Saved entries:
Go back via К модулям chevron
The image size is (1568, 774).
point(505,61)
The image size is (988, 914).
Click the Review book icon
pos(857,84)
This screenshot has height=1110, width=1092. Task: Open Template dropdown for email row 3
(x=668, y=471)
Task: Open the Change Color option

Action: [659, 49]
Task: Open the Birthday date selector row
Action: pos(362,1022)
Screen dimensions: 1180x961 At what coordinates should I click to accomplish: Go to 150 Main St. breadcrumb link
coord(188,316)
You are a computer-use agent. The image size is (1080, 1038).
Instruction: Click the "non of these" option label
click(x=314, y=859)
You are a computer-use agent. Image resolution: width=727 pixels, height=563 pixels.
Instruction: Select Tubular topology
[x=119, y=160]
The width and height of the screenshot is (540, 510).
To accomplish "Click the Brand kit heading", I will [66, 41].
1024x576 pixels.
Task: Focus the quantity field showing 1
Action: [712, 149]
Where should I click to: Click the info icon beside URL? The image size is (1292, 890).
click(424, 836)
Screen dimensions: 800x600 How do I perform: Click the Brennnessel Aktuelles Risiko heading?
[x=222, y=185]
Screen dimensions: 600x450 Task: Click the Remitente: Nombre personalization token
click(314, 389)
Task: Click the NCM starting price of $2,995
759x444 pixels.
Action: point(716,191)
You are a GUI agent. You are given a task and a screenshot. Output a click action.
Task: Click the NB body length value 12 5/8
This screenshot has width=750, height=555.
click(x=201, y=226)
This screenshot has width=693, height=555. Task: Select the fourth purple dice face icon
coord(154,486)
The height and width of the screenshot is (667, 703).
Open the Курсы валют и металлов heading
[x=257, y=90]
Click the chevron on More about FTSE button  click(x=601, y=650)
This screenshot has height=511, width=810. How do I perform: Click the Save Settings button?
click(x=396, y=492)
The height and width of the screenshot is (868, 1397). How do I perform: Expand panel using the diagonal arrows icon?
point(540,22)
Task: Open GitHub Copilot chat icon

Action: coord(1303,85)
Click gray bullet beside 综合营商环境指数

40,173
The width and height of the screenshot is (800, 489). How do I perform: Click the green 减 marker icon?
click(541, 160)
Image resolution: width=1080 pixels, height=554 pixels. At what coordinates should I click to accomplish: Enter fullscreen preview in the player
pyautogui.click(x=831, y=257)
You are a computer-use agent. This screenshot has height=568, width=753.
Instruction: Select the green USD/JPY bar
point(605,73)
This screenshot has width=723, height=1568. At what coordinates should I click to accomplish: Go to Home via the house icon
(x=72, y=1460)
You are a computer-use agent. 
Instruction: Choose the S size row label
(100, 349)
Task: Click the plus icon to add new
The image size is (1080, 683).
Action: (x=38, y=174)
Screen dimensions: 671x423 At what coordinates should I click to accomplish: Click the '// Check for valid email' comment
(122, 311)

*What to do*: Go through the records and show every line with the string "chevron" in it.

*Answer*:
Go back via К модулям chevron
Click the chevron on More about FTSE button  click(x=601, y=650)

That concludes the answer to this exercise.